Drug Policy Alliance filed Amicus Brief Challenging Random Drug Testing Program
Today, the 11th Circuit Court of Appeals in Lebron v. Secretary, Florida Department of Children and Families, upheld a preliminary injunction that halted Florida’s law requiring drug testing of public assistance applicants as a condition of receiving Temporary Assistance for Needy Families (“TANF”).
Florida’s drug testing law was challenged by Navy veteran, single father and University of Central Florida student Luis LeBron who applied for TANF but refused to be drug tested. His challenge led to a federal trial court order halting the law from taking effect on the grounds that it likely violated the Fourth Amendment of the U.S. Constitution. The Eleventh Circuit Court of Appeals affirmed the trial court’s decision.
“The 11th Circuit’s decision deals a devastating blow to any state’s attempt to impose suspicionless drug testing as a condition of receiving governmental benefits” saysDaniel Abrahamson, director of Legal Affairs at the Drug Policy Alliance. “We hope that lawmakers will choose to honor the constitution rather than scapegoat poor people in efforts to address perceived drug problems.”
The Drug Policy Alliance — together with American Academy of Addiction Psychiatry, Physicians and Lawyers for National Drug Policy, the Legal Action Center, Center for Juvenile and Criminal Justice, National Employment Law Project, Child Welfare Organizing Project, and National Advocates for Pregnant Women — filed an amicuscuriae (friend-of-the-court) brief in the case challenging the random drug testing program.

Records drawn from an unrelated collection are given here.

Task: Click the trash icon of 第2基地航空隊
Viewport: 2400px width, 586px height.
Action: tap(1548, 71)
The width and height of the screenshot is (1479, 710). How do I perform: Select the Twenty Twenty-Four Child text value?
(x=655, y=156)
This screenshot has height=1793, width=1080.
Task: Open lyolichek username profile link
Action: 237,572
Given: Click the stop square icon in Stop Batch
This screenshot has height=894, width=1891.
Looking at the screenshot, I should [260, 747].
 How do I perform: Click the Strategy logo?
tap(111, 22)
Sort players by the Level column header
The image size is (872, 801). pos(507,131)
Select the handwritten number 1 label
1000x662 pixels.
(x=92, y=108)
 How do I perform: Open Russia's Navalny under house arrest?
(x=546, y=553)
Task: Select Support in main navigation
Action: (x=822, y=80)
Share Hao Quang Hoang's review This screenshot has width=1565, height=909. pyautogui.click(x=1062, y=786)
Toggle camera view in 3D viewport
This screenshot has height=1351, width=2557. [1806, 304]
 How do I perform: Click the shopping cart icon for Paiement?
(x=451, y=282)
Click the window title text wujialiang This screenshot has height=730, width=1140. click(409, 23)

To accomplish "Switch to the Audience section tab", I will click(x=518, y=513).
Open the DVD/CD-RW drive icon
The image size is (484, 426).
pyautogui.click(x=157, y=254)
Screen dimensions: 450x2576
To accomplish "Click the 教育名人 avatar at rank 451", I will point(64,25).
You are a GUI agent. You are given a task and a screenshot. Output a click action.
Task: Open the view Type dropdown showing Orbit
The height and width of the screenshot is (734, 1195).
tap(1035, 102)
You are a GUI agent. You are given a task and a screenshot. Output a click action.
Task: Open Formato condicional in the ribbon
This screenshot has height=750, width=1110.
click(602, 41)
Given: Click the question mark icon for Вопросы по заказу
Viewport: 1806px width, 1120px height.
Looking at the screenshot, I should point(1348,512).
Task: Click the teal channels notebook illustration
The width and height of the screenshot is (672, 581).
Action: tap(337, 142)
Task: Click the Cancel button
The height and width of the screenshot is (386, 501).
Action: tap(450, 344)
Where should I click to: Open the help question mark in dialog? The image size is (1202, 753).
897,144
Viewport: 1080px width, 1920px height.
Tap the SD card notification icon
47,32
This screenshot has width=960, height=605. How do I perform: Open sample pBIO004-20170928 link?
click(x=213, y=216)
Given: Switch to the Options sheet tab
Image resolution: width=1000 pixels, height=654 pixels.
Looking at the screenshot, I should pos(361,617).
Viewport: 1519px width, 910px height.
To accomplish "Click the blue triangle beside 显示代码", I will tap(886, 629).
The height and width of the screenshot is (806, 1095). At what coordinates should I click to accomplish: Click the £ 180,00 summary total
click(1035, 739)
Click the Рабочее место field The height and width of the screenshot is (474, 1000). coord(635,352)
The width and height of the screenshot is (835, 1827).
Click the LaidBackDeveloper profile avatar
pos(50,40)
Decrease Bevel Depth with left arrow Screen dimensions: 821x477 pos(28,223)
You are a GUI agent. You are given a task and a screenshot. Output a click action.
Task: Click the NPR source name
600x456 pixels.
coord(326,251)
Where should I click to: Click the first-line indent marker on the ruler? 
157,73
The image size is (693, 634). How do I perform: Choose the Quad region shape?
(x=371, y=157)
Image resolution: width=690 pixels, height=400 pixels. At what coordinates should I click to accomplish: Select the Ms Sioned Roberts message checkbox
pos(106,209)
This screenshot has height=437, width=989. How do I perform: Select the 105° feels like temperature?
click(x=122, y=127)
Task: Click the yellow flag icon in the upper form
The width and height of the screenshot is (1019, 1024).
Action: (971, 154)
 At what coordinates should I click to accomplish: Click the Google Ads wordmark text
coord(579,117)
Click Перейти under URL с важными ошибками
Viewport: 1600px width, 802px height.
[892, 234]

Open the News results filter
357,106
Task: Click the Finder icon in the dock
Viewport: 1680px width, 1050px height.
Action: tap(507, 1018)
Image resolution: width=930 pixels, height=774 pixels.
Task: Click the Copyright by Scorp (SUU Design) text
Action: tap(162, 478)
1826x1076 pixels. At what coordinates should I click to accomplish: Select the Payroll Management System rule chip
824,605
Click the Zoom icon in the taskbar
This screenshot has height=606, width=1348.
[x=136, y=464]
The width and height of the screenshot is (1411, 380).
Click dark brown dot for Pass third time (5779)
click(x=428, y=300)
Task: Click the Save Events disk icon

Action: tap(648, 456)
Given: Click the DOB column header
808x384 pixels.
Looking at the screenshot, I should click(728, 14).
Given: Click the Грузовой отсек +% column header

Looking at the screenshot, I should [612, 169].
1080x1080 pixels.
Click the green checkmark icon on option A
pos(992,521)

The brief exposed as baseless a key assumption underlining Florida’s law – that persons in need for financial assistance are more likely to use and abuse illicit drugs than other segments of the population. The brief argued that Florida’s drug testing scheme does not achieve any of its purported goals of protecting the well-being of children, promoting the employability of person on public assistance and assuring fiscal integrity, and does not pass the “special needs” test that is required to justify otherwise unconstitutional searches by government officials.
The court found that the state of Florida “presented no empirical evidence to bolster its special needs argument that suspicionless drug testing of TANF applicants is in any way warranted.” Further it stated, “[t]here is nothing so special or immediate about the government’s interest in ensuring that TANF recipients are drug free so as to warrant suspension of the Fourth Amendment.”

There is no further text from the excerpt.